Modcloth Co-Founder Launches Merit – an Invite-Only Cryptocurrency
Former co-founder and CTO of indie womenswear brand ModCloth Adil Wali has recently unveiled a new “invite-only” cryptocurrency through his Seattle startup Merit. The company wants to make it easier for people to use cryptocurrencies to pay for goods and services.
People Gotta Learn to Use Crypto
The company came about after Wali and his co-founder Maxim Khailo discovered that very few people own cryptocurrency, something he feels could lead to problems regarding usability and accessibility in the future.
“If you want to create the world’s most-used cryptocurrency, what do you do?” he recently asked. “You have to make it simpler, you have to make it safer, and you have to make it a community.”
Merit’s cryptocurrency (MRT) can only be held by customers who are given a special invite. This allows executives to track who’s using it across the blockchain. Wali states that the anonymity that many cryptocurrencies afford users provides too easy a path for hackers to steal users’ information and funds.
Merit Doing Things Differently
Merit also operates on its own protocol, which means users who exchange it don’t do so through long 34-character public addresses as seen with most other virtual entities. The currency is also extracted through a “proof of growth mining” system that changes the fundamentals of the extraction process and allows for easier monitoring of those who hold Merit.
“Folks can actually mine Merit without a computer,” Wali explained. “And we created an escrow on the blockchain that can hold money for you to claim it.”
At press time, MRT can be sent via Twitter, SMS, and various other communication tools.

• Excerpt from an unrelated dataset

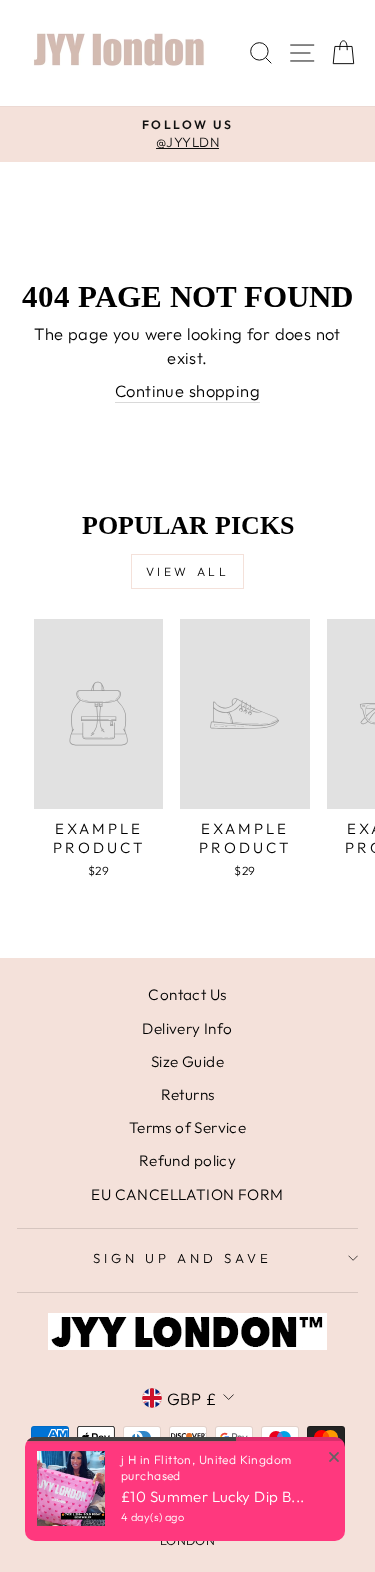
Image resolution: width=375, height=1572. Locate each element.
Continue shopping (187, 390)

It also boasts decentralized vaults, cancelable transactions, and password-protected transactions. MRT is launching without an ICO, as Wali wants the community to determine its price. His main goal is to make crypto accessible to virtually anyone, regardless of their technical prowess.

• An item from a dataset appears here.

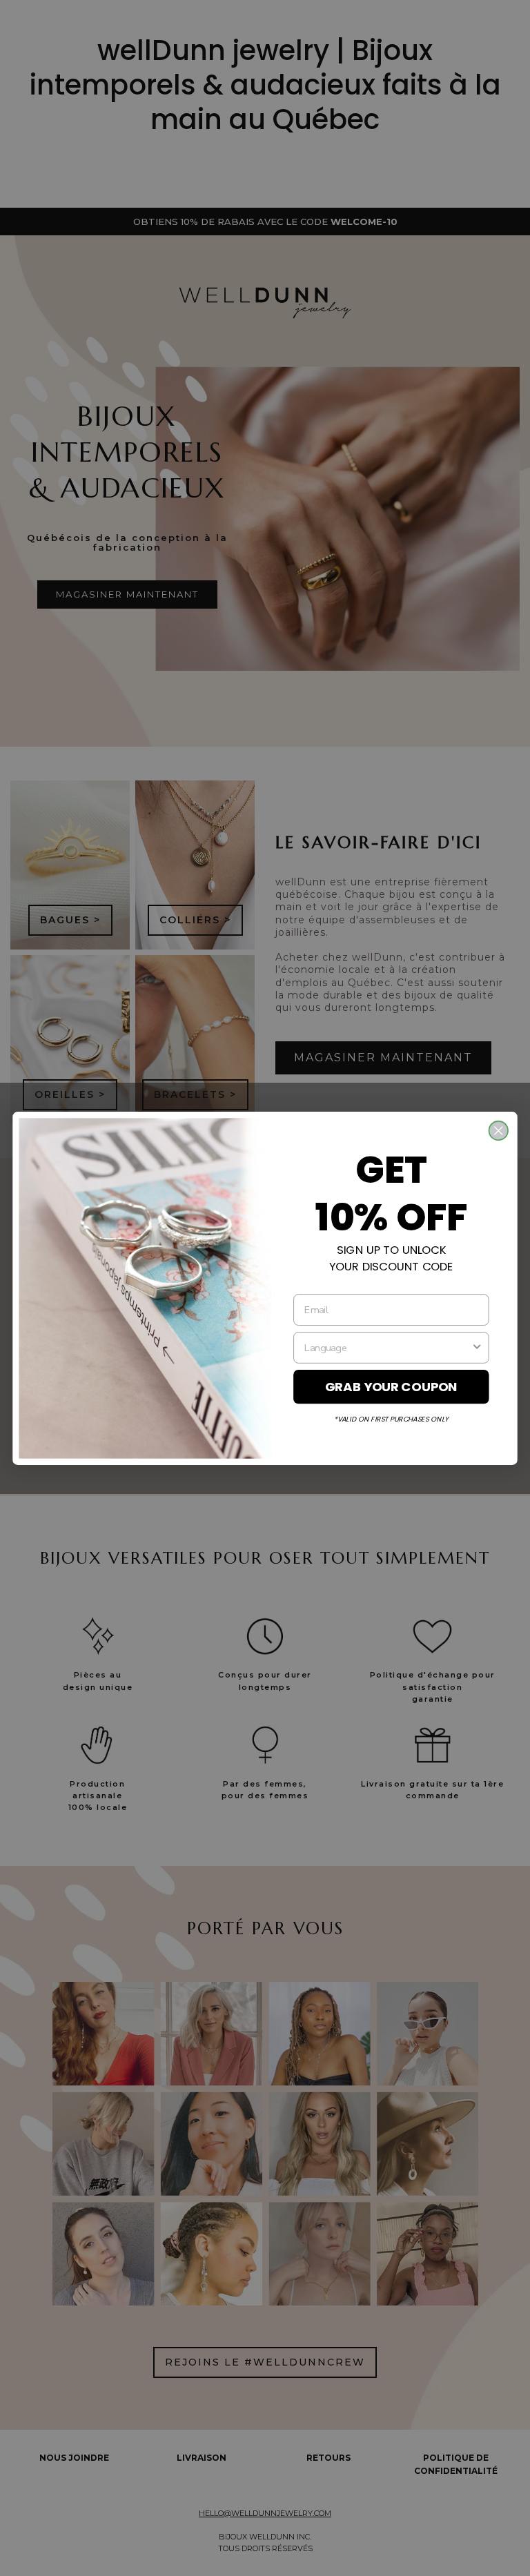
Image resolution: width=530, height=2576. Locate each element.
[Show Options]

“Any currency is only as useful as the number of people who use it. If you can’t transact with it, what’s the point? If we have dramatically less than a percent of the world’s population using crypto, it’s a really big problem when you think about the viability of the space at large.”
Starting Small, but Thinking Big
The digital asset was founded on an initial $1 million USD investment, and is split into two separate divisions: Merit Labs, and a non-profit called the Merit Foundation.
“The idea of Merit is that with a decentralized launch and a longer-term approach, we are incentivized to make Merit valuable every day,” Wali stated. “With both the non-profit and for-profit, we’ll sell a little bit of Merit over time to continue operations in the organization. As the value of the currency goes up, then we’re able to do that more.”